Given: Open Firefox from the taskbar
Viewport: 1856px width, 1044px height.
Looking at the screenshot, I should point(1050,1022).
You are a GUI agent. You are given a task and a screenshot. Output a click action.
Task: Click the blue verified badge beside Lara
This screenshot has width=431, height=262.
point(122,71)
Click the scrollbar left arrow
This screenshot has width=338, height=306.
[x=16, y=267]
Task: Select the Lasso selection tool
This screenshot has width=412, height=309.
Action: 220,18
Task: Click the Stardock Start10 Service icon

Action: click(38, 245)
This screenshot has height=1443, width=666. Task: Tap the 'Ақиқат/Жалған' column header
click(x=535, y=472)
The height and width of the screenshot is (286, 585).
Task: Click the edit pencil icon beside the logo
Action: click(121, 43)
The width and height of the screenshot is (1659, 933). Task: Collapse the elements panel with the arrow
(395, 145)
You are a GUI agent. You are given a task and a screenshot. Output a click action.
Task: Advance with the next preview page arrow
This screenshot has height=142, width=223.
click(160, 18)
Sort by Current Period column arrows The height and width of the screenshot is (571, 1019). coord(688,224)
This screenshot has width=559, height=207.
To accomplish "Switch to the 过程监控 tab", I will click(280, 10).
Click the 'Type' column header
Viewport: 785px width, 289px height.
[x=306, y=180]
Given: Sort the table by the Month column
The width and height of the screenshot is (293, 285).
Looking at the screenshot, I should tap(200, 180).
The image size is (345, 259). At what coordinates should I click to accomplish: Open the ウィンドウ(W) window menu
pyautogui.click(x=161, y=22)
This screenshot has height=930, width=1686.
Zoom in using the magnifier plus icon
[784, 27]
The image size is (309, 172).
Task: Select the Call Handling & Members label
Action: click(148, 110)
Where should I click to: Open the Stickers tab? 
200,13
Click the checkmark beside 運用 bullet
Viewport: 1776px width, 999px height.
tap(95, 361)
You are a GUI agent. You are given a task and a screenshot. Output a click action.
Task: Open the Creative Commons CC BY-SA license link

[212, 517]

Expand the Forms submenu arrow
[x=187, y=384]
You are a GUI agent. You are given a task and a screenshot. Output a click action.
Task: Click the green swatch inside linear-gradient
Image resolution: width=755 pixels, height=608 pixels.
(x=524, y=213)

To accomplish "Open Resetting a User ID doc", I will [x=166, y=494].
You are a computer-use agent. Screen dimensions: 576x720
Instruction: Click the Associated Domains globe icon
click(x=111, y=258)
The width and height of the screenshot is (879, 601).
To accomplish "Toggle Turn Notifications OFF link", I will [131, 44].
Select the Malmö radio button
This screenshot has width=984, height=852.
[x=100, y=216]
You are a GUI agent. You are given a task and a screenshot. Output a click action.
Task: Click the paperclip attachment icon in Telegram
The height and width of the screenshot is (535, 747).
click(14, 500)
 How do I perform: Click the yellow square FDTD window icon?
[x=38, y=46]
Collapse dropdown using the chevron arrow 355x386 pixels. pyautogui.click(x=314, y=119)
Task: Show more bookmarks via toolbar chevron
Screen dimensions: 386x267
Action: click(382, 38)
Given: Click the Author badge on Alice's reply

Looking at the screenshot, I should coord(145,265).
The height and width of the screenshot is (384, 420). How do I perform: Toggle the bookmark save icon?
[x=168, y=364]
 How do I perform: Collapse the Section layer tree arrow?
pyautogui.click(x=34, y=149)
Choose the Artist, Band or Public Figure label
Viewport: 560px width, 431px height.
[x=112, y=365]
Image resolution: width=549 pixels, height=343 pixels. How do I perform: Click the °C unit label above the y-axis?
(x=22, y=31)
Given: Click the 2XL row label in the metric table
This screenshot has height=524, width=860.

PROBLEM DETAILS: Quote the records exactly, starting with the line that contains "Expand the Forms submenu arrow" and going on through the line that contains "will [x=166, y=494].".

WRITTEN RESPONSE:
Expand the Forms submenu arrow
[x=187, y=384]
You are a GUI agent. You are given a task and a screenshot. Output a click action.
Task: Click the green swatch inside linear-gradient
Image resolution: width=755 pixels, height=608 pixels.
(x=524, y=213)

To accomplish "Open Resetting a User ID doc", I will [x=166, y=494].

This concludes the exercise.